La confesión fue larga. El sabio sacerdote intercalaba las palabras del joven con bellos consejos espirituales, apropiados a cada situación. A cada pecado que confesaba, sentía que su alma se hacía más liviana, sentía que podía respirar con mayor facilidad. Cuando finalmente concluyó el joven, el padre le dijo:
—¿Ves cómo Dios ejerce su misericordia infinita? La confesión es un sacramento impresionante. Vas a salir de aquí con el alma más pura que el día de tu bautismo. Debes pedirle a Dios gracias para no pecar más. Y siempre recuerda la gracia que recibiste hoy aquí.
—Padre, antes, mientras decía las palabras que usted me indicó, me vino a la memoria la negación de Pedro que nos enseñaron en clase de religión. Yo negué a Jesús también…
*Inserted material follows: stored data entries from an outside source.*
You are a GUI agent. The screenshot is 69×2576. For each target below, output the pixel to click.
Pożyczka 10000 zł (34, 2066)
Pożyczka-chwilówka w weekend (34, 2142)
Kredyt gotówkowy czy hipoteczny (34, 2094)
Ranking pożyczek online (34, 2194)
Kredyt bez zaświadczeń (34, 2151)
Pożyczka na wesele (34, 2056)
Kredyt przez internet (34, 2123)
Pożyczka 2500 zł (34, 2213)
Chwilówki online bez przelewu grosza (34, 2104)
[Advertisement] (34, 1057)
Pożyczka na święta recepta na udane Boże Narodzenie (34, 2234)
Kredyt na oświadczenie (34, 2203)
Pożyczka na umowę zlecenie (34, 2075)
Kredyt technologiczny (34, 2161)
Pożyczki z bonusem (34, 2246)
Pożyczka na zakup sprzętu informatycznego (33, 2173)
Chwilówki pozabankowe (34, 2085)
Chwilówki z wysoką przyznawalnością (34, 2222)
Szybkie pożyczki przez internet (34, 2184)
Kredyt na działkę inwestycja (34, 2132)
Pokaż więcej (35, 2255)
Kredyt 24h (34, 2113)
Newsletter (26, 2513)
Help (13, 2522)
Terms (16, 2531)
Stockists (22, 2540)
—Es muy bonito que justo hoy te haya pasado eso. El Evangelio de la Misa de hoy trata precisamente del momento en que Jesús le pregunta a San Pedro tres veces si lo amaba, para reparar esas tres negaciones con las que lo había traicionado. ¿Tú amas a Jesús, verdad?
—Sí, Padre, lo amo con todo mi corazón.
—No tendrás que repetir nueve veces esto para reparar las nueve veces que le dijiste que no le importaba su muerte por ti, pues tu corazón afirma ese amor con sinceridad, y eso basta para que Él te perdone completamente. Ahora te daré la absolución. Como penitencia, dirígete a la imagen de la Virgen Santísima que está allí. Rézale tres Avemarías, para que Ella te ayude a caminar siempre en el camino del bien.
El joven recibió la absolución y el padre lo acompañó al lugar donde se encontraba la imagen de la Santísima Virgen, Auxilio de los cristianos. Salió el joven de la iglesia, donde habló con sus amigos de lo que le había pasado. Algunos asombrados se fueron con él, otros se burlaron y se fueron por otra parte.
¿Qué pasó con el joven después de esto? No lo sabemos. Nuestra historia concluye aquí. Verídica o no, ella puede darnos mucho en qué pensar y muchas lecciones para nuestra alma. No mencionamos a propósito ni el lugar ni los nombres de los personajes, puesto que esta historia puede ser aplicada a cada uno de nosotros, puede haber sucedido o podría suceder con cualquiera.
Estimado lector, ¿a usted le importa que Jesús haya muerto por usted? ¿O será que no le dirá usted, no con palabras, sino con sus obras que “eso no le importa”?
Pidamos a María, Auxilio de los cristianos, que abra nuestros ojos y ablande nuestro corazón, para que veamos con claridad el sufrimiento que compró nuestra redención y lo amemos. ¡Que esa muerte salvadora nos importe!